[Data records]
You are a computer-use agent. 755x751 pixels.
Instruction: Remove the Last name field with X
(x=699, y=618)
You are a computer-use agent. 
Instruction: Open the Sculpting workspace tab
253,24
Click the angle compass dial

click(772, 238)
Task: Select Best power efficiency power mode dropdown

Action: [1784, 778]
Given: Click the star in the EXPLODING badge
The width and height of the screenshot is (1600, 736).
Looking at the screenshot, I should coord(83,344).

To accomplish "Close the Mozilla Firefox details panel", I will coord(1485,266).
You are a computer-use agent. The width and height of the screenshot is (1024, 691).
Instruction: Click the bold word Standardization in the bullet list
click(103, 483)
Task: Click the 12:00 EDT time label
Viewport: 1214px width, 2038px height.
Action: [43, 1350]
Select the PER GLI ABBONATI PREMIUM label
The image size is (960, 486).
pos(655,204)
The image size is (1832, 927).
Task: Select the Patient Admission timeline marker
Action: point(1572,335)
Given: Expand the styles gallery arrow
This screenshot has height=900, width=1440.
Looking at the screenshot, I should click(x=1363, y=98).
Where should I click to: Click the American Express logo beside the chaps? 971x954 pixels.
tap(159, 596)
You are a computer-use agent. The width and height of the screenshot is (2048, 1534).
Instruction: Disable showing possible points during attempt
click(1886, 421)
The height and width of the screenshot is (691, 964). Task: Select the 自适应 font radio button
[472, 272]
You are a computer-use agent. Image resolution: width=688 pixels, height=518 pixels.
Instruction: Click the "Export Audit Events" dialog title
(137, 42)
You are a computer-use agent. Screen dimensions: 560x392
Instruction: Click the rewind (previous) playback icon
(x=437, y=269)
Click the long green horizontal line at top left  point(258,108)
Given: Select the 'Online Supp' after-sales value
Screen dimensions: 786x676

__Task item__: Retyping every line above exactly is all that is needed.

__Response__:
You are a computer-use agent. 755x751 pixels.
Instruction: Remove the Last name field with X
(x=699, y=618)
You are a computer-use agent. 
Instruction: Open the Sculpting workspace tab
253,24
Click the angle compass dial

click(772, 238)
Task: Select Best power efficiency power mode dropdown

Action: [1784, 778]
Given: Click the star in the EXPLODING badge
The width and height of the screenshot is (1600, 736).
Looking at the screenshot, I should coord(83,344).

To accomplish "Close the Mozilla Firefox details panel", I will coord(1485,266).
You are a computer-use agent. The width and height of the screenshot is (1024, 691).
Instruction: Click the bold word Standardization in the bullet list
click(103, 483)
Task: Click the 12:00 EDT time label
Viewport: 1214px width, 2038px height.
Action: [43, 1350]
Select the PER GLI ABBONATI PREMIUM label
The image size is (960, 486).
pos(655,204)
The image size is (1832, 927).
Task: Select the Patient Admission timeline marker
Action: point(1572,335)
Given: Expand the styles gallery arrow
This screenshot has height=900, width=1440.
Looking at the screenshot, I should click(x=1363, y=98).
Where should I click to: Click the American Express logo beside the chaps? 971x954 pixels.
tap(159, 596)
You are a computer-use agent. The width and height of the screenshot is (2048, 1534).
Instruction: Disable showing possible points during attempt
click(1886, 421)
The height and width of the screenshot is (691, 964). Task: Select the 自适应 font radio button
[472, 272]
You are a computer-use agent. Image resolution: width=688 pixels, height=518 pixels.
Instruction: Click the "Export Audit Events" dialog title
(137, 42)
You are a computer-use agent. Screen dimensions: 560x392
Instruction: Click the rewind (previous) playback icon
(x=437, y=269)
Click the long green horizontal line at top left  point(258,108)
Given: Select the 'Online Supp' after-sales value
Screen dimensions: 786x676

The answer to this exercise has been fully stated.